==== STORED DATA

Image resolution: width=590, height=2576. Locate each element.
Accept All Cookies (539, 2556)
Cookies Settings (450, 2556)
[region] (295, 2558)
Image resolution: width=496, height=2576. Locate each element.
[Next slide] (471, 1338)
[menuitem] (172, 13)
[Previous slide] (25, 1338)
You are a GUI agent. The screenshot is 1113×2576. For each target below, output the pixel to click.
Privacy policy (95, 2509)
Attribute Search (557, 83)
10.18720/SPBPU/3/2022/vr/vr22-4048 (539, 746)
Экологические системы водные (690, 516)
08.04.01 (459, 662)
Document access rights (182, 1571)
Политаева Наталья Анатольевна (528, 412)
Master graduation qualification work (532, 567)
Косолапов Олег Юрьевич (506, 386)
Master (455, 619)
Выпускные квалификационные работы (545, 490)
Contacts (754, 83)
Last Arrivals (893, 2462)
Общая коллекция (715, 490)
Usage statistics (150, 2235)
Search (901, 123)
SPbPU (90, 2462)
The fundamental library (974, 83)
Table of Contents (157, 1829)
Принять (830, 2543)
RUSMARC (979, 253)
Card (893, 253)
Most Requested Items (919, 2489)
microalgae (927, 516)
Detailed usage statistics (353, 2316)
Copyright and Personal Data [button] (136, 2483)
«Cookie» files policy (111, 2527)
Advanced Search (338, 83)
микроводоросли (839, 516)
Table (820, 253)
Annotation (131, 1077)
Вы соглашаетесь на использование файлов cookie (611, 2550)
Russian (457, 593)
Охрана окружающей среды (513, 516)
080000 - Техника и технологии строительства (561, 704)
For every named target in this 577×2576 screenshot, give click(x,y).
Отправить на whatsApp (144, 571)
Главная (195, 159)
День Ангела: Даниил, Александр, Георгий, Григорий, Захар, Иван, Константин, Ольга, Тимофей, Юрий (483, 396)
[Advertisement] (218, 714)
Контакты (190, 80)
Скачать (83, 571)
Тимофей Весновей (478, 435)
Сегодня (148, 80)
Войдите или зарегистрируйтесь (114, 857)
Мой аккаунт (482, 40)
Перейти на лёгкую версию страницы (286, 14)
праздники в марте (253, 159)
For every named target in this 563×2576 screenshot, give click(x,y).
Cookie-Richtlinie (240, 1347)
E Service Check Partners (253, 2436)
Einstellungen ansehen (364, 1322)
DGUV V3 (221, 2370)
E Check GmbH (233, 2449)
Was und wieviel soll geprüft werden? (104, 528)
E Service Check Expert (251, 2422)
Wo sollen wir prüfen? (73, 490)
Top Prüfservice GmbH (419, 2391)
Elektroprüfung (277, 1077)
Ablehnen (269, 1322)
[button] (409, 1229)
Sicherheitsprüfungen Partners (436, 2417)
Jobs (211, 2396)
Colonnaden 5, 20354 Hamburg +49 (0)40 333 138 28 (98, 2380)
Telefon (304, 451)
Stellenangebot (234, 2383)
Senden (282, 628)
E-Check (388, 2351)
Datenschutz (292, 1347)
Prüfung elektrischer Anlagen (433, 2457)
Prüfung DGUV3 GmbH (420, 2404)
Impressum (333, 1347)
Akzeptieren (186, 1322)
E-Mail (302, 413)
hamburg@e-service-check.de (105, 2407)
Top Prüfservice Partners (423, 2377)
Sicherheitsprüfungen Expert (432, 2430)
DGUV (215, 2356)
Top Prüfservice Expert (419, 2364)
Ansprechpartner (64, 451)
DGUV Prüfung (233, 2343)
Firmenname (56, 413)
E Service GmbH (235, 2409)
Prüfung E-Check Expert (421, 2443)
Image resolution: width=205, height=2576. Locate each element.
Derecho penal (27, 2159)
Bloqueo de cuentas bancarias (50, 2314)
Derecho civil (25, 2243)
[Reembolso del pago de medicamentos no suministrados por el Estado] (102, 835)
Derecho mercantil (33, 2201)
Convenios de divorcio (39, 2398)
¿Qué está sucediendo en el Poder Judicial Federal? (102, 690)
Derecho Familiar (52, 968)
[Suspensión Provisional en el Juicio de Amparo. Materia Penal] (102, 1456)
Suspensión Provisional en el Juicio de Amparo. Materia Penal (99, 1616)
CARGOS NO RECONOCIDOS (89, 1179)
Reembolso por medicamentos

========

WHAT YOU NEED TO DO>
Using the material above, find each line that holds "Cookies" and copy that line.

ANSWER SPACE>
Accept All Cookies (539, 2556)
Cookies Settings (450, 2556)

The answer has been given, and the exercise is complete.